- 文書抜粋 -
_ _ _ _ _

上記の構成における自動光偏波コントローラ158の制御法はいくつか考案されているが、本例は例えば送信側で印加した低速のバイアス変調成分を利用する例を想定したものである。Y成分の受信ポートには低速光検出器155が配置され、受信光の一部を分岐して、上記の周波数fに合致した成分がバンドパスフィルタなどで抽出される。最大化制御回路157は、この周波数fの成分が最大となるように自動光偏波コントローラ158を制御することで、常に受信側のY成分受信ポートに送信側のY偏波成分が出力されるように自動制御を行う。なおこれは、送信側のバイアス変調によって、送信されるY偏波の成分中に周波数fの強度変調成分が生じている場合であり、光信号の変調方式(例えば2値位相変調)によっては代わりに周波数2fの成分を最大化する必要がある場合もある。上記のように偏波制御によって光ファイバ伝送路121の偏波主軸状態に変動が生じても、常に光受信器162−2にはY偏波成分が最大となるような最良な受信状態を維持することが可能となる。
他の偏波分離方式としては、上記のようなバイアス成分の検出の変わりに、受信器内部で受信品質を観測し、これを受信品質信号161として外部に出力し、この値が最大となるように自動偏波コントローラ158を制御する方式も考案されている。受信品質信号としては、信号品質を高感度に反映する量であれば利用可能であり、例えば受信信号のアイ開口、信号点のばらつきを表すEVM(Error Vector Magnitude)の符号反転値、符号誤り率の負の対数値、Q値などが利用可能である。

_ _ _ _ _

- データ欄 -
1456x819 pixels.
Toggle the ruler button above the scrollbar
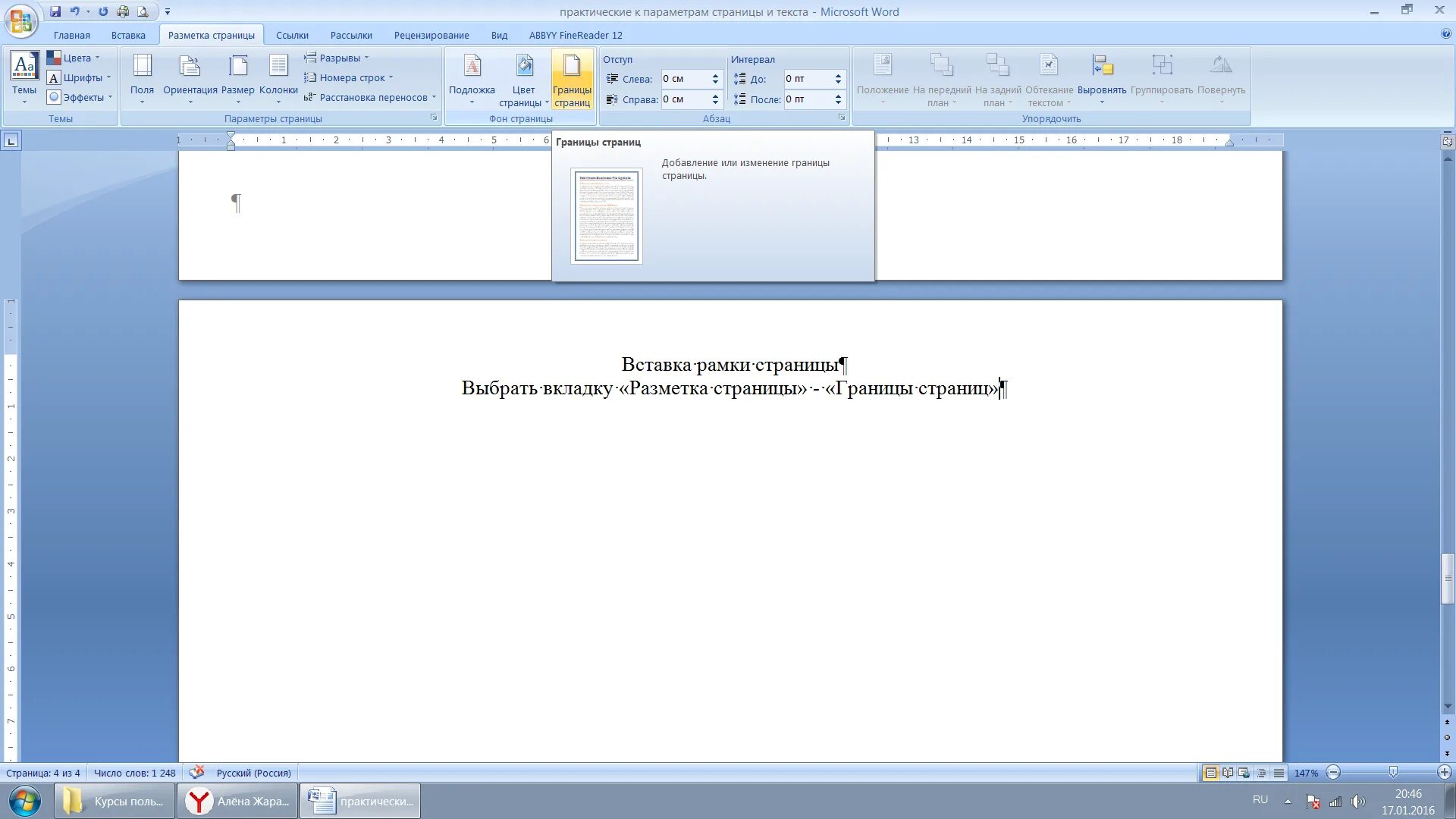(1447, 141)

_ _ _ _ _

- 指示 -
[A] 偏波制御についての文章で、低速光検出器155はどこに配置されているか。
[B] 偏波制御についての文章を、最後の文の後から続けてください。

- 解答 -
[A] Y成分の受信ポートに配置されている。

[B]
【先行技術文献】
【非特許文献】
【0010】
【非特許文献1】P.J.Winzer、“Spectrally Efficient Long−Haul Optical Networking Using 112−Gb/s Polarization−Multiplexed 16−QAM”、 JOURNAL OF LIGHTWAVE TECHNOLOGY、 VOL.28、 NO.4、 FEBRUARY 15、 2010、 pp.547−556
【非特許文献2】Ling Liu、“Initial Tap Setup of Constant Modulus Algorithm for Polarization De−multiplexing in Optical Coherent Receivers”、 Optical Fiber Conference (OFC) 2009、 paper OMT2、 Mar、 2009
【発明の概要】
【発明が解決しようとする課題】
【0011】
従来の構成において解決すべき課題を下記に示す。
第一の従来例においては、偏波ダイバーシティコヒーレント光受信器において、偏波分離に用いるバタフライ型FIRフィルタ132の最適化において単一性問題(Singularity Problem)と呼ばれる、解の不定性の問題が生じてしまう点が挙げられる。単一性問題とは、入力されたs/p2つの偏波信号からx/yの2つの偏波成分を抽出する収束過程において、x/yが同一、すなわち2つの出力ポートから両方ともxないしは両方ともy成分が抽出されるようにバタフライ型フィルタが収束してしまう問題である。光ファイバ伝送路にはわずかな偏波依存損失があり、これより偏波直交性もわずかに破れているため、単一性問題を完全に防ぐのは難しい。また別の問題としては、2つのポートに送信側のX/Yどちらの偏波成分が抽出されるかは不定であり、1/2の確率で偏波成分が入れ替わってしまうことが挙げられる。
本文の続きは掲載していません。